LawThinker: A Deep Research Legal Agent in Dynamic Environments
AI 摘要
LawThinker通过Explore-Verify-Memorize策略,提升法律推理过程的准确性和合规性,在动态环境中表现优异。
主要贡献
- 提出Explore-Verify-Memorize策略
- 设计DeepVerifier模块验证推理步骤
- J1-EVAL动态基准上的显著提升
方法论
设计法律推理Agent,在知识探索后通过DeepVerifier模块验证知识的准确性、相关性和合规性,并使用记忆模块进行知识复用。
原文摘要
Legal reasoning requires not only correct outcomes but also procedurally compliant reasoning processes. However, existing methods lack mechanisms to verify intermediate reasoning steps, allowing errors such as inapplicable statute citations to propagate undetected through the reasoning chain.

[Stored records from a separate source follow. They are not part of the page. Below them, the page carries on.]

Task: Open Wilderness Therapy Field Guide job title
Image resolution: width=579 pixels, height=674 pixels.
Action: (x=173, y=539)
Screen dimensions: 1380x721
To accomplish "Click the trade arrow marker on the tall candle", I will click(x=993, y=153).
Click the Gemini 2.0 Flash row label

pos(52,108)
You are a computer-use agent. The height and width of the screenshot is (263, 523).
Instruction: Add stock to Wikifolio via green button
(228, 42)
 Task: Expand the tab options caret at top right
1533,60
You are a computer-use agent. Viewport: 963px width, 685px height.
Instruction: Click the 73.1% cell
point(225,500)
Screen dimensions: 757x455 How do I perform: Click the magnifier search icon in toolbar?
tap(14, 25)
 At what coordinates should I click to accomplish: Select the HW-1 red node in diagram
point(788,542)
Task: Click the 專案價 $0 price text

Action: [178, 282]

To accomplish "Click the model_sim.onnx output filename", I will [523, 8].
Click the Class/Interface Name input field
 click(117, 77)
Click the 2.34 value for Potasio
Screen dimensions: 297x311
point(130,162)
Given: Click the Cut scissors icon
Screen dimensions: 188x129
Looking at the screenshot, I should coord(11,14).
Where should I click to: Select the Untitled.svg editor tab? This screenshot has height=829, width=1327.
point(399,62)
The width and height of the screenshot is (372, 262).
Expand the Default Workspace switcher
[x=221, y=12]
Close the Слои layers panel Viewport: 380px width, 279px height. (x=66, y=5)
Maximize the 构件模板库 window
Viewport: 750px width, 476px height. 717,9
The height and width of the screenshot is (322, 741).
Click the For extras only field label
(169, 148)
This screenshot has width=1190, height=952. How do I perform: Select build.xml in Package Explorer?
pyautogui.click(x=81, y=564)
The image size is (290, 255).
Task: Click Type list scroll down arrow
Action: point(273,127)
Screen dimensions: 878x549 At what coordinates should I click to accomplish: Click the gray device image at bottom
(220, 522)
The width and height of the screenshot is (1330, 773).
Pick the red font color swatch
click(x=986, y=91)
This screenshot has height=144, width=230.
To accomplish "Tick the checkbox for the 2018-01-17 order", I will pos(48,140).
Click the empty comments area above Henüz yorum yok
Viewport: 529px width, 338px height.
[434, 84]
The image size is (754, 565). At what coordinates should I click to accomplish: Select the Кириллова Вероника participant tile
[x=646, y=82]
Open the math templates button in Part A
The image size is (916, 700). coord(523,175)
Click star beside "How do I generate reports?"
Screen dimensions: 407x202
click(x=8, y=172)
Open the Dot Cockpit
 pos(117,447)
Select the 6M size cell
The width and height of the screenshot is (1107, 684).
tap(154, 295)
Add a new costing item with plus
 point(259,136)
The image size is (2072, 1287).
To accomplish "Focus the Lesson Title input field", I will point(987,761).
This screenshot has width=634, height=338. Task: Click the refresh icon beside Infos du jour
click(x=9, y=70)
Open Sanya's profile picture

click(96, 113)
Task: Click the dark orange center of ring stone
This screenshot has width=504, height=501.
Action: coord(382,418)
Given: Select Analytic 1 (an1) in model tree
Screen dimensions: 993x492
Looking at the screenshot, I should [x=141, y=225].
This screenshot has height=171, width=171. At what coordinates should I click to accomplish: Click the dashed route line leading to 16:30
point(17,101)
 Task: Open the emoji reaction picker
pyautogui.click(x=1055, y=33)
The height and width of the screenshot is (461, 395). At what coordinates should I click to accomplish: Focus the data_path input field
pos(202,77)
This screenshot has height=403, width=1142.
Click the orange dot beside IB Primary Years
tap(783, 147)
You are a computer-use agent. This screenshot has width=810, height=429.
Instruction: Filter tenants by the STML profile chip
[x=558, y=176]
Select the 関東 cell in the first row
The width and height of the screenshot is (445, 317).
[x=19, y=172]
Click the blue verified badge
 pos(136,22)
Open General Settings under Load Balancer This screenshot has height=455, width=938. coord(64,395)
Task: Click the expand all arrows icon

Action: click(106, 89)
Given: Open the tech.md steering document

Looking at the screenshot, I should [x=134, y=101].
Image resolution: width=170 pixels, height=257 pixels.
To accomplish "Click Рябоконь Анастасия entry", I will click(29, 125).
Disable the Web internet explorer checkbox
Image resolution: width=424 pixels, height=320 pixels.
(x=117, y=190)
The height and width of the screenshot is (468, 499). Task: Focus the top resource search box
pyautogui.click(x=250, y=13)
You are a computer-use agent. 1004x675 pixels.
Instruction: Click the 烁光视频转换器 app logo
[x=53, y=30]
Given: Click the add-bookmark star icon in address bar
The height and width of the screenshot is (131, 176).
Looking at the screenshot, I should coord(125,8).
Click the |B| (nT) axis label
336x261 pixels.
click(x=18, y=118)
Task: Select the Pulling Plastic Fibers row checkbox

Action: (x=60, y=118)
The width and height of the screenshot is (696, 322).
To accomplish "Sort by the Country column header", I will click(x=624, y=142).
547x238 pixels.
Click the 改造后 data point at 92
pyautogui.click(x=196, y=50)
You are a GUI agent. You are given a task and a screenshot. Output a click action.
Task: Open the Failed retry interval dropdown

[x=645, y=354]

To address this, we propose LawThinker, an autonomous legal research agent that adopts an Explore-Verify-Memorize strategy for dynamic judicial environments. The core idea is to enforce verification as an atomic operation after every knowledge exploration step. A DeepVerifier module examines each retrieval result along three dimensions of knowledge accuracy, fact-law relevance, and procedural compliance, with a memory module for cross-round knowledge reuse in long-horizon tasks. Experiments on the dynamic benchmark J1-EVAL show that LawThinker achieves a 24% improvement over direct reasoning and an 11% gain over workflow-based methods, with particularly strong improvements on process-oriented metrics. Evaluations on three static benchmarks further confirm its generalization capability. The code is available at https://github.com/yxy-919/LawThinker-agent .